4. Provide a real-world example where using the wrong measure could mislead analysis.

---





In [4]:
import numpy as np
import random
import statistics
import scipy.stats as stats

# 1. Income Distribution Dataset (Array 1)
income_data = np.random.normal(50000, 15000, 95).tolist()  # Normal distribution
income_data += [200000, 220000, 250000, 270000, 300000]  # Adding outliers

# 2. Product Rating Dataset (Array 2)
rating_data = random.choices([1, 2, 3, 4, 5], weights=[5, 10, 25, 40, 20], k=50)  # Biased towards 4-star ratings

# 3. Temperature Dataset (Array 3)
temperature_data = np.random.normal(75, 5, 28).tolist()  # Normal distribution around 75°F
temperature_data += [60, 95, 98]  # Adding minor outliers

# Function to calculate and display statistics
def analyze_dataset(dataset, name):
    mean_value = np.mean(dataset)
    median_value = np.median(dataset)
    mode_value = statistics.mode(dataset)
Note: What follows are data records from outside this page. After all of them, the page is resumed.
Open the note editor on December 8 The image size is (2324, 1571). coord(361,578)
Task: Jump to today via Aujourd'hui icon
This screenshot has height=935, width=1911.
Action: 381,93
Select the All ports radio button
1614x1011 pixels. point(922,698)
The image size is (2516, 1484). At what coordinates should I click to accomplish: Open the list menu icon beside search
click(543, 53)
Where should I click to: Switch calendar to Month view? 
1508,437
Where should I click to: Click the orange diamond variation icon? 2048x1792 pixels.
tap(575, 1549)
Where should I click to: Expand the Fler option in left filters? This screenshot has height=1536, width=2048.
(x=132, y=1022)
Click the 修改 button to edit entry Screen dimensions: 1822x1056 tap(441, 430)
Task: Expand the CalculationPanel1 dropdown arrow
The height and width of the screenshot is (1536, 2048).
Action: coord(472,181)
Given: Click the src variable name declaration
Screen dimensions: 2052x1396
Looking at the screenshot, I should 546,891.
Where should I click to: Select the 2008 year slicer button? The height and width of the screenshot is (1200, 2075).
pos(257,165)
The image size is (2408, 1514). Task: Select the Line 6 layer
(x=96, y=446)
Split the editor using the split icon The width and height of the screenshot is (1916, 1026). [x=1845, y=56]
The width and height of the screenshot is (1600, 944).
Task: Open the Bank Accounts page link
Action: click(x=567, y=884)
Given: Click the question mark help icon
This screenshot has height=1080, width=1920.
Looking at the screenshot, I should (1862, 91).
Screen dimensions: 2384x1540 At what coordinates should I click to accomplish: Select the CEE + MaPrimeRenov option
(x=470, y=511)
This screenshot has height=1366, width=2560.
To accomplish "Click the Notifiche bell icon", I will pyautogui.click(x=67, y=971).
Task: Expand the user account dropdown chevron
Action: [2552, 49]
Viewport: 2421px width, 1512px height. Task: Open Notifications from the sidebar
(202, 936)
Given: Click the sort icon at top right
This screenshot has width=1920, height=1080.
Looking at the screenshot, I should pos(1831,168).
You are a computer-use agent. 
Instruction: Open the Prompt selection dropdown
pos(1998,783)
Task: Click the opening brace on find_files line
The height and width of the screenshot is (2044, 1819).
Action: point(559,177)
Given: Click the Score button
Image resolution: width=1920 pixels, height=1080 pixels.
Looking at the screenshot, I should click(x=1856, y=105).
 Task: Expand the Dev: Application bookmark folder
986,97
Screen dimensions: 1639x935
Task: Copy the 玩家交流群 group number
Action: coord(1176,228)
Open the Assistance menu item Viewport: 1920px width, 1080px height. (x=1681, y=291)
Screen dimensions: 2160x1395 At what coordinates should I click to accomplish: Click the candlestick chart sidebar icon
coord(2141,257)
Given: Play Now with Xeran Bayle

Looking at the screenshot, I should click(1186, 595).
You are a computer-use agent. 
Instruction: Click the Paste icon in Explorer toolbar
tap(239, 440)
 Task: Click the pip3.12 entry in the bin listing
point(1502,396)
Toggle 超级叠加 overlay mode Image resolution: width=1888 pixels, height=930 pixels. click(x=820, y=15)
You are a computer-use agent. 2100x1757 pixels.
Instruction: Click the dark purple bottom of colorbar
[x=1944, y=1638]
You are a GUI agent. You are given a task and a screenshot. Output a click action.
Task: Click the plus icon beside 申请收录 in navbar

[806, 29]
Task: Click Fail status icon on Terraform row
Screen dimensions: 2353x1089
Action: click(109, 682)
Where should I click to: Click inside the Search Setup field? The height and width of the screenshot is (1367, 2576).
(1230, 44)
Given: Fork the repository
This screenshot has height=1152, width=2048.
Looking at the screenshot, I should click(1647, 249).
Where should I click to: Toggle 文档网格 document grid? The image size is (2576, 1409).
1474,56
    print(f"\n{name} Analysis:")
    print(f"Mean: {mean_value:.2f}")
    print(f"Median: {median_value:.2f}")
    print(f"Mode: {mode_value}")

    # Analysis
    if abs(mean_value - median_value) > abs(mode_value - median_value):
        print("Median is more representative due to skewness or outliers.")
    elif mode_value == median_value:
        print("Mode is a good representation, indicating frequent values.")
    else:
        print("Mean is effective when data is normally distributed.")

# Analyzing datasets
analyze_dataset(income_data, "Income Distribution")
analyze_dataset(rating_data, "Product Ratings")
analyze_dataset(temperature_data, "Temperature Data")



Income Distribution Analysis:
Mean: 59941.39
Median: 51993.78
Mode: 63152.85074013027
Mean is effective when data is normally distributed.

Product Ratings Analysis:
Mean: 3.64
Median: 4.00
Mode: 4
Median is more representative due to skewness or outliers.

Temperature Data Analysis:
Mean: 75.12
Median: 73.68
Mode: 71.82099055603614
Mean is effective when data is normally distributed.